Work order: Write out, word for word, everything in the piece on finding lunch from "Finding lunch, on" down to "an inventive manner.".

Provided text:
Finding lunch is the surest test of marriage
Where I ramble, Mrs Jones generally follows. She suffers teethgrinding, indecisive urban dithering with admirable stoicism. In Naples a few weeks back, we had been to momentous inlaid pietra dura 17th-century churches, visited the Castel Nuovo and admired the huge Hall of the Baroni, named after the particular baroni who got topped in its cavernous grandeur. Later, at the San Carlo theatre, we would get to see a pulsating tenor fight off mosquitoes, a bat, a lost seagull and six stacked jet liners to belt out “O sole mio”. Right now, however, lunch was the priority; it’s why we travel.
Finding lunch, on spec, in a foreign city ranks as the surest test of a marriage. My reliable Italian restaurant guide was trapped in a Kindle, four years out of date. Trip Advisor requires code-breaking skills to decipher its runes. All that is left is intuition. Years of clumping back alleys have schooled me. I can smell or perhaps spiritually intuit, that worthwhile, reasonably-priced establishment, where we will eventually discover competent cooking in an inventive manner.

Data records:

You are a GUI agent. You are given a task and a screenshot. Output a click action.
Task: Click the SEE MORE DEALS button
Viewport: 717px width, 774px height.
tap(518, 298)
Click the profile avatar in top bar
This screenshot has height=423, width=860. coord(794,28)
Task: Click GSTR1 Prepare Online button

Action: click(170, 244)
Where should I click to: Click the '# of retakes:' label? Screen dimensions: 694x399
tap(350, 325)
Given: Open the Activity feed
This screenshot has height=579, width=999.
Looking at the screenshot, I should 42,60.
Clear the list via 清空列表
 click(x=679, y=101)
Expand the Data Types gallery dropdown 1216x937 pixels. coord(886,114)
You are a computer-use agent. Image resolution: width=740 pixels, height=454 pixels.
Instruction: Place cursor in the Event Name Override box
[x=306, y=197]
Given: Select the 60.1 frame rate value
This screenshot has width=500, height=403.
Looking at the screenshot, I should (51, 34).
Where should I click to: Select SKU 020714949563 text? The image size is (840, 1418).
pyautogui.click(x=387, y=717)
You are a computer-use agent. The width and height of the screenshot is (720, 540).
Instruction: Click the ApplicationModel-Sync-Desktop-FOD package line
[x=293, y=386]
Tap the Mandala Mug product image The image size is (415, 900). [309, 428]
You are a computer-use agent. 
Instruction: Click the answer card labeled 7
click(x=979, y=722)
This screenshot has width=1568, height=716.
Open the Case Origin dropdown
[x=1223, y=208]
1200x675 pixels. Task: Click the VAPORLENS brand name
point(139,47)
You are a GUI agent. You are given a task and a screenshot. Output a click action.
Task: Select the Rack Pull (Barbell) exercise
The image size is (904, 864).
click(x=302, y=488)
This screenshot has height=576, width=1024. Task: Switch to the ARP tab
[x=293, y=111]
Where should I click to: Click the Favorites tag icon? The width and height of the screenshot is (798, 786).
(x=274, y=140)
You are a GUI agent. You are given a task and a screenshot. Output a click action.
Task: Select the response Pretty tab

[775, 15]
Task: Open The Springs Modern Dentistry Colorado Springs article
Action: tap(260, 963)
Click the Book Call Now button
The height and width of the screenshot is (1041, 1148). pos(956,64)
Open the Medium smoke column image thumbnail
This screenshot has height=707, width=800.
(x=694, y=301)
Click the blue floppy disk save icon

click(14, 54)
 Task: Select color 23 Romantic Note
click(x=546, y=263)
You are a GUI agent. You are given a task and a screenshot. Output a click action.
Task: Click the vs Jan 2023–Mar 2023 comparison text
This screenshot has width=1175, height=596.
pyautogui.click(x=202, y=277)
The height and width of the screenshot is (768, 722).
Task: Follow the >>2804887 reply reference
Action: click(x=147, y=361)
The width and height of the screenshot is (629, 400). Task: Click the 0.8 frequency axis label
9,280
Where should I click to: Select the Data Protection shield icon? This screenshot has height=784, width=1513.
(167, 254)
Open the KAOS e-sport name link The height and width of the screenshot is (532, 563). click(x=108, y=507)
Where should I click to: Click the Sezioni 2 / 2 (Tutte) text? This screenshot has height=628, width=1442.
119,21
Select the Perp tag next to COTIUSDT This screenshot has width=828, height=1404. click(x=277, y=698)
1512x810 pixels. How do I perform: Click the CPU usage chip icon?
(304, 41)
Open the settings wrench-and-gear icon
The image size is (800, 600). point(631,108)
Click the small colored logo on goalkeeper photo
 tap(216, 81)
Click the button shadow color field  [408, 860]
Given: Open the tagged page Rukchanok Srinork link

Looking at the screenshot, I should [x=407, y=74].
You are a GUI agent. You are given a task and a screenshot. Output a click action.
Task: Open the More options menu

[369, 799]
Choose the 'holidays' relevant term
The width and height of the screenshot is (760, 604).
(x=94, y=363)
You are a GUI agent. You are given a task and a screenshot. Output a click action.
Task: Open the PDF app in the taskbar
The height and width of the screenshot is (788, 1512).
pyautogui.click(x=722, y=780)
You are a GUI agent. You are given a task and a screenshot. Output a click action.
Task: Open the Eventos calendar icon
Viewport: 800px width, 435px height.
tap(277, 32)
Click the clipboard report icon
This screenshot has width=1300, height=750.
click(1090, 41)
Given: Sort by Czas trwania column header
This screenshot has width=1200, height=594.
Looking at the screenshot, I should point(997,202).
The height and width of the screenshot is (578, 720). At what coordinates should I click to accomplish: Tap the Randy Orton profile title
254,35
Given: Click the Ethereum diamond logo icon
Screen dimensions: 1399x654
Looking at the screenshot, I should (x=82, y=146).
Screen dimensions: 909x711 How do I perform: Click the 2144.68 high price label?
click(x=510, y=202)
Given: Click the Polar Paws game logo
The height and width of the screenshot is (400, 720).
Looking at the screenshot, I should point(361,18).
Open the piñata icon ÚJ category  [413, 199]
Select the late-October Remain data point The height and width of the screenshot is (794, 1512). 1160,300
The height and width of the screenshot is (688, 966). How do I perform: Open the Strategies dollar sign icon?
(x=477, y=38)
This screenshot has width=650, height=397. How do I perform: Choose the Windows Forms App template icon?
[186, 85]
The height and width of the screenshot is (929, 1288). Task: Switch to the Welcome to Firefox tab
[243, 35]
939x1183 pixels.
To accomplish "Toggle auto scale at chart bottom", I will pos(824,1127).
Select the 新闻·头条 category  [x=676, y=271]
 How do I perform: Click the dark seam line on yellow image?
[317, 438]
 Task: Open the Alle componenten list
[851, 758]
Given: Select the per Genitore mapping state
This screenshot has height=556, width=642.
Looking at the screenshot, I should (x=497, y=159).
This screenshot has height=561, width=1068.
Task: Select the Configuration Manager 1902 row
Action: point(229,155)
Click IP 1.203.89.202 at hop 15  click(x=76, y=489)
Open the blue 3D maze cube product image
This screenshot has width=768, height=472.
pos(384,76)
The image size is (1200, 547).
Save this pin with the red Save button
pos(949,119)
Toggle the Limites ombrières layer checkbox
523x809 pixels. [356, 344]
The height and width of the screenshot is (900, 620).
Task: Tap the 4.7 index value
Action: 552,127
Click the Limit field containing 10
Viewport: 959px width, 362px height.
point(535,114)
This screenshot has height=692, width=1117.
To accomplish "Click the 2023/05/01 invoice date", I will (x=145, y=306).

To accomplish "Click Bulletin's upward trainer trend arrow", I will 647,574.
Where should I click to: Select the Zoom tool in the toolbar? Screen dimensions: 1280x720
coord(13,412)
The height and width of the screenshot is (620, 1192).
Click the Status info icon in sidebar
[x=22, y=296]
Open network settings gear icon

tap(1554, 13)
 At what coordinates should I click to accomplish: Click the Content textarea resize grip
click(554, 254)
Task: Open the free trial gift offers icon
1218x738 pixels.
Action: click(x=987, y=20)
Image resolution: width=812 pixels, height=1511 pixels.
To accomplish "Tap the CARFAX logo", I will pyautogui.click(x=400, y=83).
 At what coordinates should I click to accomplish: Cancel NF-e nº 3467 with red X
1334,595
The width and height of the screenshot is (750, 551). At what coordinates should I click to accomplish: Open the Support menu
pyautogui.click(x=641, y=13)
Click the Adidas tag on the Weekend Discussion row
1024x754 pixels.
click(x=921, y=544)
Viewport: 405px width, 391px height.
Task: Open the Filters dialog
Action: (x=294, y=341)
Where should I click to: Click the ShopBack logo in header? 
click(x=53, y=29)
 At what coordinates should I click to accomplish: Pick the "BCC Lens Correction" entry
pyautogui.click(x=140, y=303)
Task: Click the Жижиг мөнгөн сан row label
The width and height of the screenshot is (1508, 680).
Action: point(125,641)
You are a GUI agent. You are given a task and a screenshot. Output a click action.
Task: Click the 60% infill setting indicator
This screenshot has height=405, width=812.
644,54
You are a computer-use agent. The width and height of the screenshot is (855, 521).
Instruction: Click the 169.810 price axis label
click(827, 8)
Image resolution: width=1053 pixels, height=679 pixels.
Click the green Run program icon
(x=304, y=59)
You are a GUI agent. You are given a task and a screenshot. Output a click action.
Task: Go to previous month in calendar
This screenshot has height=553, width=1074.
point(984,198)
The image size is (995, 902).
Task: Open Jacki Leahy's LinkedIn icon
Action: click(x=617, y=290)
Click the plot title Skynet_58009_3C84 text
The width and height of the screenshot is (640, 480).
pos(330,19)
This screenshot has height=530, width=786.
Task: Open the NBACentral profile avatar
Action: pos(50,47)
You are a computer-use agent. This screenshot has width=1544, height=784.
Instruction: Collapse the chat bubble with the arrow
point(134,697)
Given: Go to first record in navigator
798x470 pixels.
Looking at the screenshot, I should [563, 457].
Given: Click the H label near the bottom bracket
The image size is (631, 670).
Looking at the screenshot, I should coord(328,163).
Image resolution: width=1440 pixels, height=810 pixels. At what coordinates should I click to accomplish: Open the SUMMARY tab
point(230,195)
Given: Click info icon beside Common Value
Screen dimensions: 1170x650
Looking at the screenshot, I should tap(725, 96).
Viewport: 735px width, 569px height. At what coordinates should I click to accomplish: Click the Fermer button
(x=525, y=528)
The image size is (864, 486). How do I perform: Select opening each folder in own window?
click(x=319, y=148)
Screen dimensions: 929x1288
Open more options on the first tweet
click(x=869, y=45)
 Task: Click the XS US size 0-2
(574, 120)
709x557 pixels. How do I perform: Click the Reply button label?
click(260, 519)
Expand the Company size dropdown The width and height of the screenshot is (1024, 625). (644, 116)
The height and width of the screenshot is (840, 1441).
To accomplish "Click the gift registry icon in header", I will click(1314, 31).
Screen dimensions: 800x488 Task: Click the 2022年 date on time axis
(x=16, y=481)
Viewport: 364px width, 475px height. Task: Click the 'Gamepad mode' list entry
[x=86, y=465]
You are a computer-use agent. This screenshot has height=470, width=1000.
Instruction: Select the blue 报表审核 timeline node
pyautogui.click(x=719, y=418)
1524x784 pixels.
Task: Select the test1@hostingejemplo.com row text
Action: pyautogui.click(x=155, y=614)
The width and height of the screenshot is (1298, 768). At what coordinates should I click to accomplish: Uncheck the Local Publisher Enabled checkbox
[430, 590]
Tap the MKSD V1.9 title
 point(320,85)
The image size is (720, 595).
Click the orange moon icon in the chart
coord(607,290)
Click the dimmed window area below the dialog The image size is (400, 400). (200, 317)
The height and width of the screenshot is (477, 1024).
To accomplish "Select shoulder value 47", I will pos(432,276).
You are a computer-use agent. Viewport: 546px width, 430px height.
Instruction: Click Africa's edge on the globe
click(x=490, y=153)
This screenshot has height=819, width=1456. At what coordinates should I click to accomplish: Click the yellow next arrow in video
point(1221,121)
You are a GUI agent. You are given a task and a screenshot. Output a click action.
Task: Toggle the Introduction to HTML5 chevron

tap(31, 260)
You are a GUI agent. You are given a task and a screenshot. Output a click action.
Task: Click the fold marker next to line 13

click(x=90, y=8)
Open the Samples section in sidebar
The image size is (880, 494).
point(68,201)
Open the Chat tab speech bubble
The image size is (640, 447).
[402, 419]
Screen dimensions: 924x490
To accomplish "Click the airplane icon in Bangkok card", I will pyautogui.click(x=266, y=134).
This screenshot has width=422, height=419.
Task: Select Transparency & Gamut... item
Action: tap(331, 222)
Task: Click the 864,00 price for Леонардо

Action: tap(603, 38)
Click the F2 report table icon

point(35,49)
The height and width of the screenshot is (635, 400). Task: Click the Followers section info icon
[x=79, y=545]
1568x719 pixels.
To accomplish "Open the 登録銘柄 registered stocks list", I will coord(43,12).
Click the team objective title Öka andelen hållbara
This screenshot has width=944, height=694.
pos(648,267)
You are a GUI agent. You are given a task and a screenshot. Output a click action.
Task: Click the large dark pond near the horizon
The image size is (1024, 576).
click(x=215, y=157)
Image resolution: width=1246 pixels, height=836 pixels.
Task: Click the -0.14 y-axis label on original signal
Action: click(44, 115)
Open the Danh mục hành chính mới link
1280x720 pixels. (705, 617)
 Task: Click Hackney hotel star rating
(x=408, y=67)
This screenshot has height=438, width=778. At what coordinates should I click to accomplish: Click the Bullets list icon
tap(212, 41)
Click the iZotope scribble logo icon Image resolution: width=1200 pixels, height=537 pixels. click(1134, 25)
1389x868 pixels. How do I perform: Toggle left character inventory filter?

Answer space:
Finding lunch, on spec, in a foreign city ranks as the surest test of a marriage. My reliable Italian restaurant guide was trapped in a Kindle, four years out of date. Trip Advisor requires code-breaking skills to decipher its runes. All that is left is intuition. Years of clumping back alleys have schooled me. I can smell or perhaps spiritually intuit, that worthwhile, reasonably-priced establishment, where we will eventually discover competent cooking in an inventive manner.